Source material:
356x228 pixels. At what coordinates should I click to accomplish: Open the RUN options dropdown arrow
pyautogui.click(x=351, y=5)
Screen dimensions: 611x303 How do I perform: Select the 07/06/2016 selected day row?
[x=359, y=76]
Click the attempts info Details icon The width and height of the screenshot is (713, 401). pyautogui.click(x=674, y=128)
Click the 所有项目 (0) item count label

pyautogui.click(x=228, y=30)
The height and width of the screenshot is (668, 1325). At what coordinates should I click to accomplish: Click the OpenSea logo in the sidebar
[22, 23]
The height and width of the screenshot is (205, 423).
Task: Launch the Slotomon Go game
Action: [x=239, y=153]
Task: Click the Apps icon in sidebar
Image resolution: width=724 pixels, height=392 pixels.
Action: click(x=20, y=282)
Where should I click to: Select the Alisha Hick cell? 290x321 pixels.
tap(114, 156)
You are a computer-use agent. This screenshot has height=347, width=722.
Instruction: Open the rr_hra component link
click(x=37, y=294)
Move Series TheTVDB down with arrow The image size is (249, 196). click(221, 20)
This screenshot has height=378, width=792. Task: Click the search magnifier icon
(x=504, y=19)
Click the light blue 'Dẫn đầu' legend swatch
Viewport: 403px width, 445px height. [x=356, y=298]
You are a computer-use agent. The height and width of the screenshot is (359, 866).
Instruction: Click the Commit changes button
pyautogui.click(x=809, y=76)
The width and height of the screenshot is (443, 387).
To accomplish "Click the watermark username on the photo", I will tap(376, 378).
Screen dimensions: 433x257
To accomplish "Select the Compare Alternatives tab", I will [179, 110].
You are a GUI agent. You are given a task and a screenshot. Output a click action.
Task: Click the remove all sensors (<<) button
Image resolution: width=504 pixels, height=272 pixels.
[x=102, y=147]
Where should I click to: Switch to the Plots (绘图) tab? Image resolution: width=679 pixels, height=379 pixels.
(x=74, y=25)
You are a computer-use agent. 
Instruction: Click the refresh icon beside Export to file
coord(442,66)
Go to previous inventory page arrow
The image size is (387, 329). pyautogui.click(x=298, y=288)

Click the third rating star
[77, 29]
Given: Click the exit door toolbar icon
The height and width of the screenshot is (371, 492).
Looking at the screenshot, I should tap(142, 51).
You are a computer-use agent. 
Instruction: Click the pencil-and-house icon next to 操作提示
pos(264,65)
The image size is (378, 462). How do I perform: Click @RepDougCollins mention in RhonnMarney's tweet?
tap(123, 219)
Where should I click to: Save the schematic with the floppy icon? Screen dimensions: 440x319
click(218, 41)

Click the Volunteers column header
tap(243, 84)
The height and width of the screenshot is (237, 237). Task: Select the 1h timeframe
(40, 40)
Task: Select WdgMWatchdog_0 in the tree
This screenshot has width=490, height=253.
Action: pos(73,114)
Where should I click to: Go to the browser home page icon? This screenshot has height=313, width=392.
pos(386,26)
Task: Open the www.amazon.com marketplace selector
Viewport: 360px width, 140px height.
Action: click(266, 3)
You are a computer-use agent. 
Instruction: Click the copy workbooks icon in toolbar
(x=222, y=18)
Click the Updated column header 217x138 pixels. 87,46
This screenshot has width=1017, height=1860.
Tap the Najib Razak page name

Exercise details: Pick every line from the listing holding the string "will", and copy it.

Reply to the task:
To accomplish "Click the watermark username on the photo", I will tap(376, 378).
To accomplish "Select the Compare Alternatives tab", I will [179, 110].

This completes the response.